I remember a teacher at my daughter's school saying that the worst class to teach was RE to year nine on a Friday afternoon.
Would that be about right?
Friday afternoon is notorious.
There are many factors that need to be considered and they're all very important.
Weather. So if it's raining, that wet dog smell when they come into a classroom is horrendous and the wet dog smell
when they leave the classroom mixed with a bit of cheese is uh it's even worse wind and it's not a
myth it's not a myth a windy day will just have them on the ceiling i think you meant flatulent
not well that's awful too right oh yeah oh the fart in the classroom you said fart so i'm
allowed to say fart the fart in the classroom just sends everyone into absolute havoc because it's never it's never
actually not funny no it's never not exactly and you have to turn to the board and pretend not to
be laughing because that's that's always or the bee the bee that flies in there are all these
different things pigeons pigeons oh mice mice someone had a mouse crawl through their classroom
i'm over a child's school bag.
But actually what's interesting is that, I mean, I've always worked in London comprehensive schools.
And actually Monday mornings can be far worse.
Because actually on a serious note, a lot of these children are coming from absolute chaos at home.
And school's their safe place.
So, yeah, we've had children sleeping in their cars, you know, in schools I've worked at.
And children sharing beds with their mums because they can't afford.
So actually coming to school on Monday is where they find the stability and the routines.
And they welcome those boundaries.
They love those boundaries.
You know, I've been interviewing young people about what they think about school and they like teachers to be strict.
They'll tell you they don't.
It's a bit like your child needing you to be there for them.
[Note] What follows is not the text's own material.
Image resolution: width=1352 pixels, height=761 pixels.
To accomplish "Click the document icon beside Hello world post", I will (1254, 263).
They'll tell you don't want you around but you know we were talking about this earlier they need you to be there clanking in the dishwasher they need to know you're there
so actually monday mornings can be really tough yeah that's really interesting um and i've already
spent quite a lot this morning telling you you need to do a podcast about teaching emma so take
me off on that and please do it um we are going to talk about work in a minute. I just want to mention that we have had at least one email from a proms positive person. It's from
Jane actually who says as parents we thought the proms were great. It gave the young people the
chance to mark the transition from school to sixth form to dress up and socialise. It's promenading
and so nice to see them all in their finery, especially the boys. It's only the pressure to overspend that's the problem
and that could probably be got round.
Ask the young people if they like the proms,
not the people that have never been involved.
Well, no, quite right too.
Now, work and school and homework and secondary school.
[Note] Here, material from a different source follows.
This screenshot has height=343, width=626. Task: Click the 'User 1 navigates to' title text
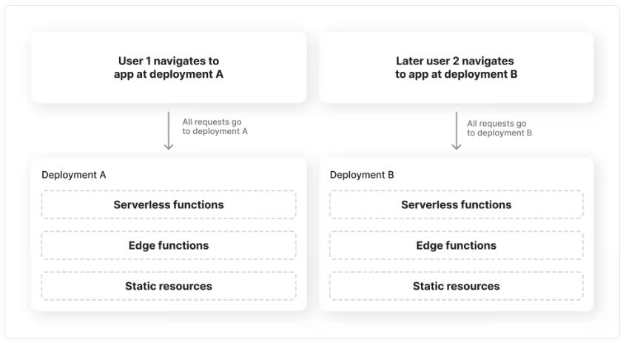[x=169, y=61]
How much as a parent do you need to be involved with your child?
Now, I know every
child is different. And what do teachers think of parents who get themselves involved? So the
first question first, how much should you do? Or is it all about the child?
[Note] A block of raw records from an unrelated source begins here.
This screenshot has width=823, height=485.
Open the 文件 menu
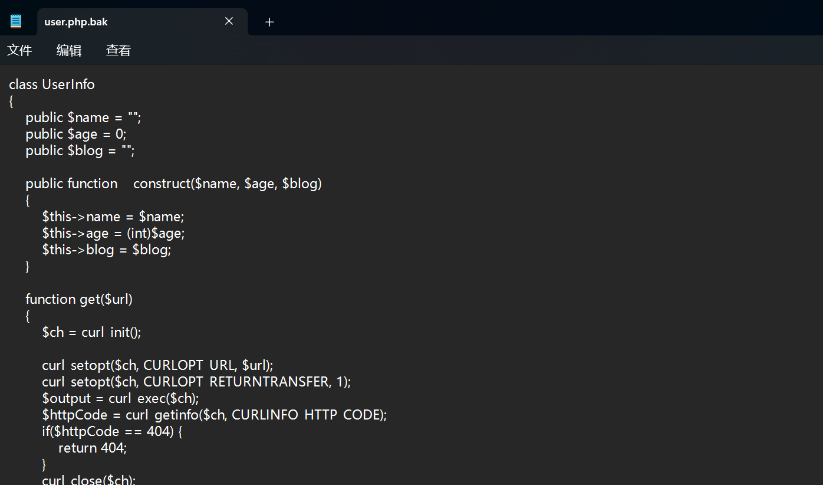pos(19,51)
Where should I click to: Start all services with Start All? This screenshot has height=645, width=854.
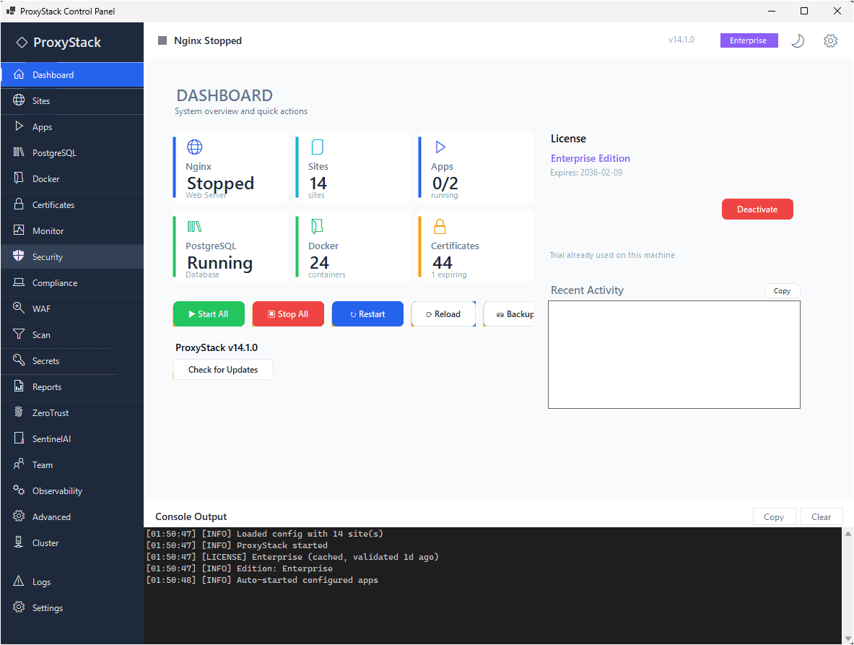click(x=209, y=313)
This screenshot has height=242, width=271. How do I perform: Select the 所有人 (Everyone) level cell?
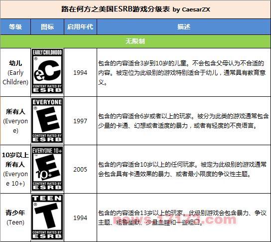point(15,121)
Well, parental engagement for teachers, I've got my teacher hat on again, but parental engagement
for teachers is always the toughest nut to crack in secondary. And we're always trying to learn
ever since I've been teaching two decades, trying to learn from primary never quite getting it right
um I think what's really really important with both hats on is to acknowledge that you're on
the same side actually that everyone wants the same thing um keeping so so turning up at those
parents evenings trying to I'm notorious for this but um trying to keep to those deadlines returning
the reply slips and letting the school know if there's something you're worried about or something they
should be aware of. We tragically lost my mother-in-law last year. Just let the form tutor
know, let the school know. Where it can become very difficult is when that relationship breaks
down. So either on one side, the parent feels that they're not let's say for example they feel
their child's being bullied the school feels they've dealt with it and possibly god forbid
their child has some part in in the issues as well um and that and that can be extremely difficult
but what i'd say as a parent is if you're not if you're not getting joy from the person you're
contacting go up the ladder schools are very hierarchical so if you're
not getting the joy from the french teacher you can go to the head of department and then the head
of year and then the but but purely on work terms if you begin to believe that your child isn't
getting let's say french or is struggling to understand the middle on the floss or whatever
it might be is it is it all right to go in and complain or just express your concern?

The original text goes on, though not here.